Ini Kesimpulan Polisi Penyebab Ledakan di Pabrik Bioetanol Mojokerto

Enggran Eko Budianto - detikNews
Selasa, 25 Agu 2020 19:51 WIB
Pabrik Bioetanol di Mojokerto Meledak
Pabrik bioetanol meledak (Foto: Enggran Eko Budianto/File)
Mojokerto -

Polisi telah menyimpulkan penyebab meledaknya 2 tangki penampungan bioetanol di PT Energi Agro Nusantara (Enero). Ledakan besar yang merenggut nyawa seorang pekerja itu dipicu pengelasan pipa foam chamber.

Kasat Reskrim Polres Mojokerto Kota AKP Sodik Efendi mengatakan kesimpulan ledakan diambil berdasarkan keterangan para saksi yang diperkuat hasil olah TKP Tim Laboratorium Forensik (Labfor) Cabang Surabaya.

Sebelum ledakan terjadi, para pekerja sedang mengelas pipa foam chamber.
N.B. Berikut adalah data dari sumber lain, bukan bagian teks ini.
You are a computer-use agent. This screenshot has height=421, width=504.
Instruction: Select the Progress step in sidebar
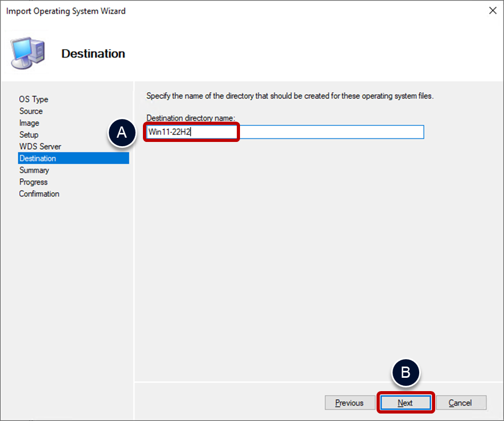coord(34,182)
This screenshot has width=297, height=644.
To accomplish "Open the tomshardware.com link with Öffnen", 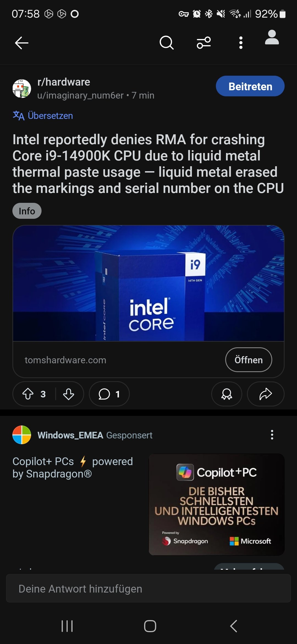I will (249, 360).
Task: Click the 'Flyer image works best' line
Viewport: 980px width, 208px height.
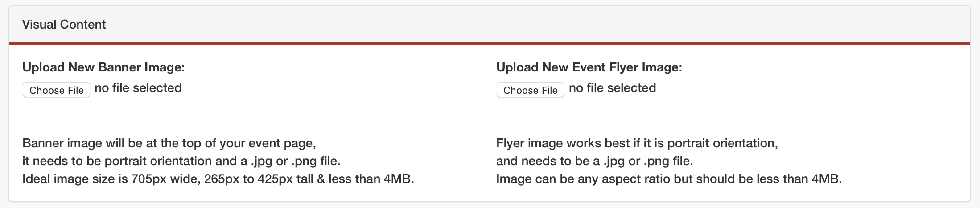Action: pos(637,143)
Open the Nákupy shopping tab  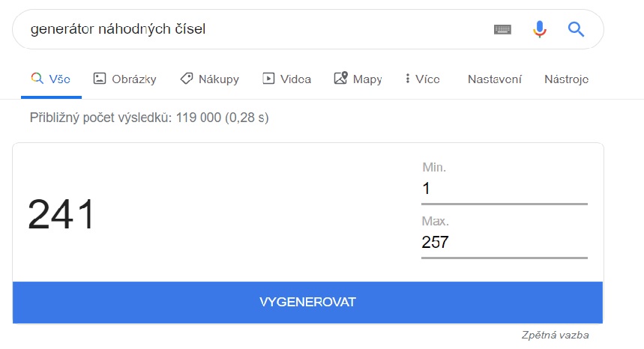(x=209, y=79)
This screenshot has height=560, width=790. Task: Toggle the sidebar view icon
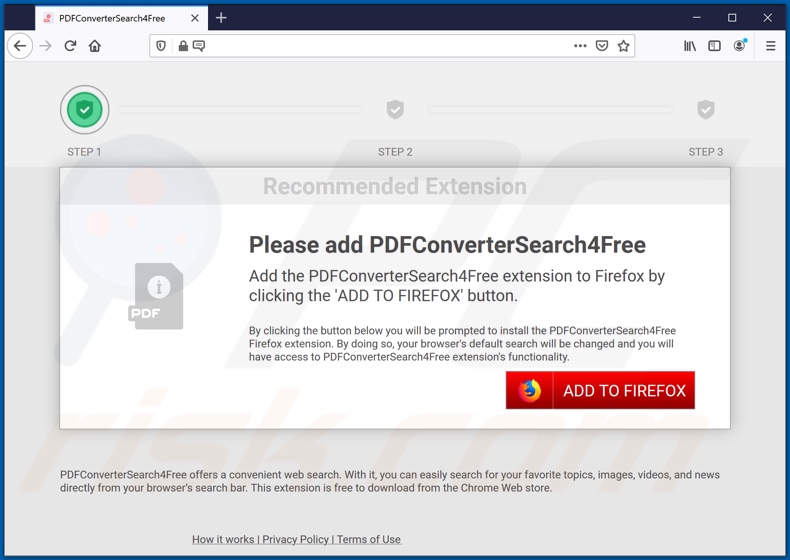(x=714, y=46)
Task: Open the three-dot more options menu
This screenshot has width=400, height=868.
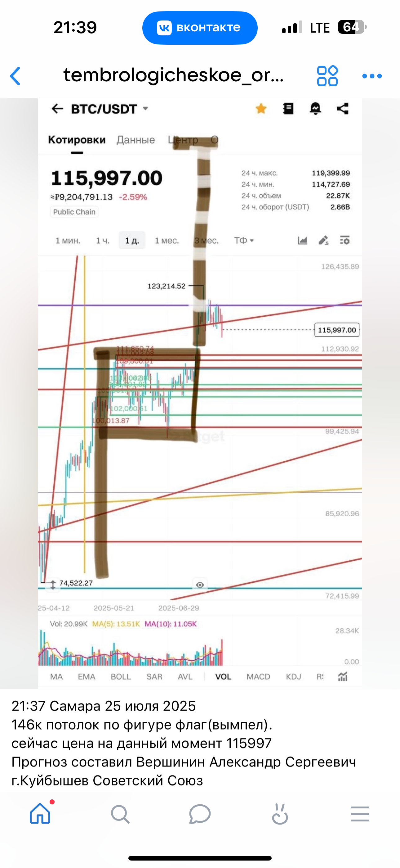Action: (372, 76)
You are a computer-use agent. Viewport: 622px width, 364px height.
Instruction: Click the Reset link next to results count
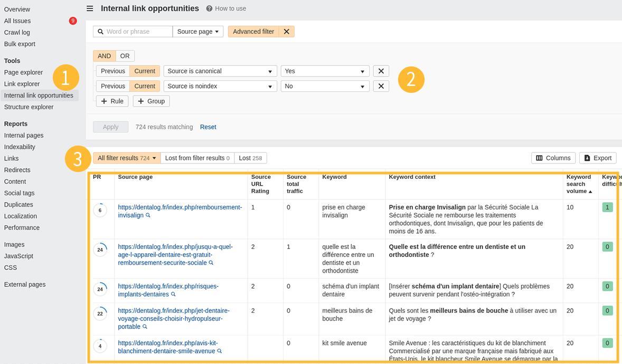(208, 127)
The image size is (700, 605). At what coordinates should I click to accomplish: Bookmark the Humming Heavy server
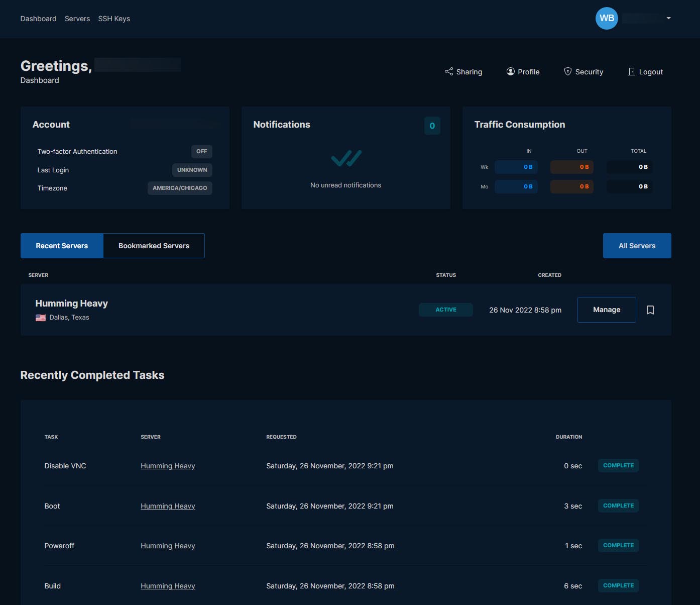pyautogui.click(x=650, y=310)
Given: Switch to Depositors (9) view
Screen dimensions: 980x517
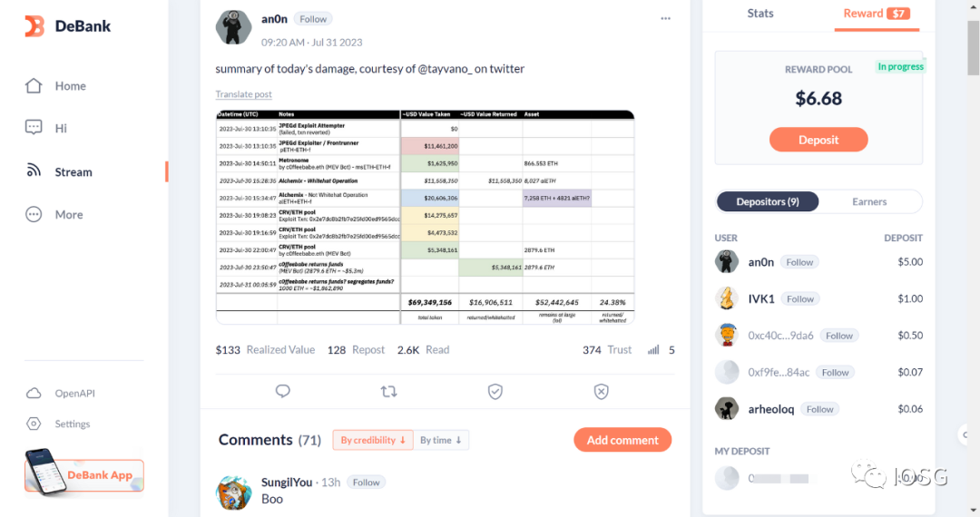Looking at the screenshot, I should pos(768,201).
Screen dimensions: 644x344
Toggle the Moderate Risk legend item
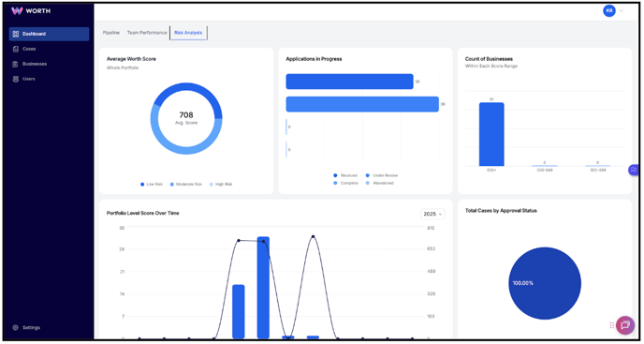click(x=186, y=185)
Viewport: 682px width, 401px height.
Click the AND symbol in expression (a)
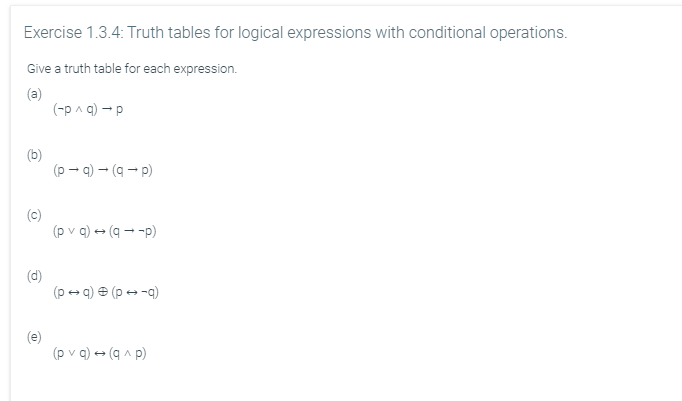click(x=79, y=110)
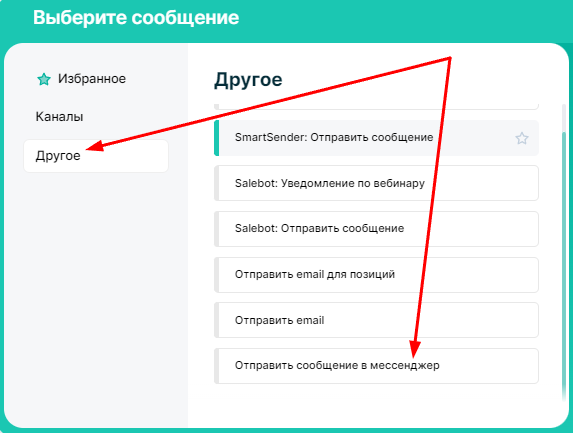Screen dimensions: 573x433
Task: Select the Отправить email option
Action: tap(376, 320)
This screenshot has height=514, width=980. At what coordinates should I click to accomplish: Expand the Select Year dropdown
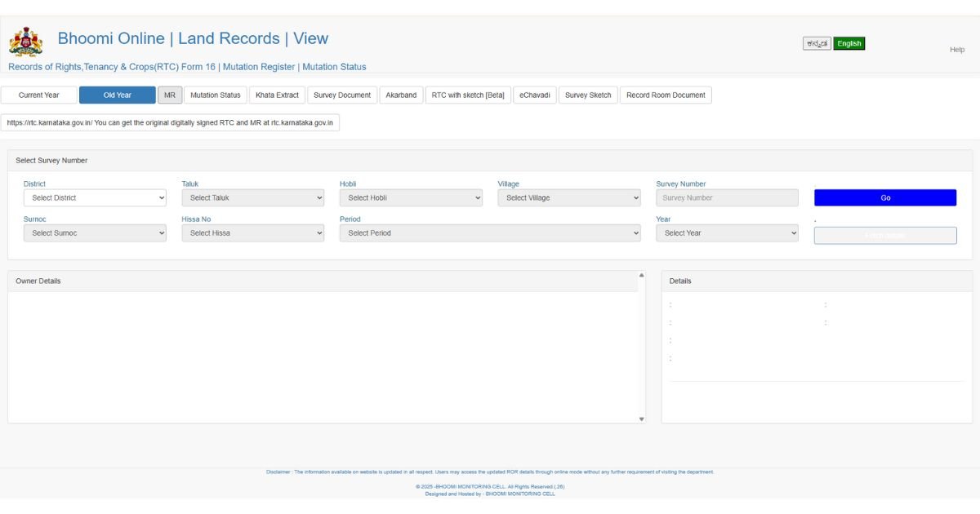click(727, 233)
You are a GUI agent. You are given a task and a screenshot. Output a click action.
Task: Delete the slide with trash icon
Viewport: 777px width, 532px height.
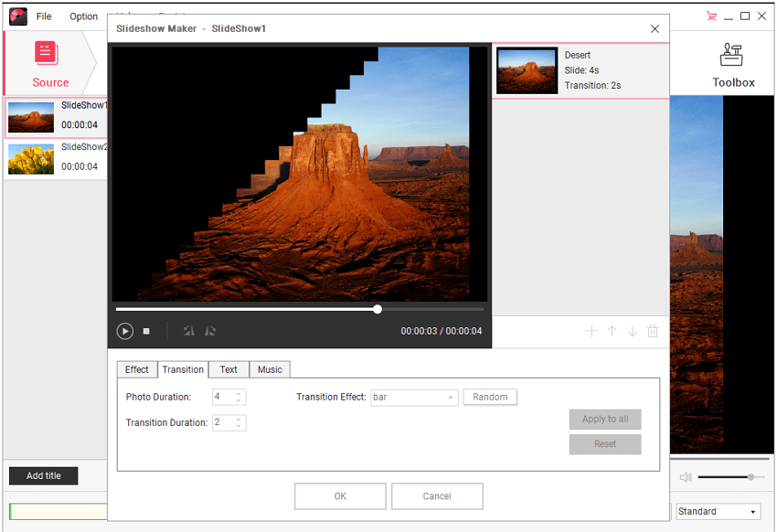pyautogui.click(x=653, y=331)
Menurut Sodik, pipa ini tersambung langsung dengan tangki penampungan bioetanol berkapasitas 200.000 liter. Saat itu, tangki berisi sekitar 59.000 liter bioetanol.

"Pipa foam chamber itu kan langsung terkoneksi dengan tangki TA (penampungan bioetanol). Fungsinya apabila terjadi api, langsung keluar foam atau busa untuk memadamkan api di dalam tangki. Sistem pemadaman api otomatis," kata Sodik saat dikonfirmasi detikcom, Selasa (25/8/2020).

Sodik mengaku masih mendalami tujuan para pekerja mengelas pipa foam chamber. Aktivitas pengelasan tersebut memicu kebakaran pada pada tangki penampungan bioetanol berkapasitas 200.000 liter.

"Pengelasan menimbulkan hawa panas yang masuk ke tangki TA yang berisi bioetanol. Hawa panas itu menjadi sumbu ke tangki TA. Terjadi kebakaran dulu di dalam tangki itu. Kemudian tekanannya tidak kuat, meledak," terangnya.

Para pekerja proyek dan pihak PT Enero sempat berusaha memadamkan kebakaran pada tangki berkapasitas 200.000 liter. Namun, tangki raksasa itu lebih dulu meledak sebelum api bisa dipadamkan.

Tangki yang meledak lantas terpental menghantam tangki penampungan bioetanol berkapasitas 1,5 juta liter di dekatnya. Sehingga ledakan kedua terjadi dengan skala yang lebih besar.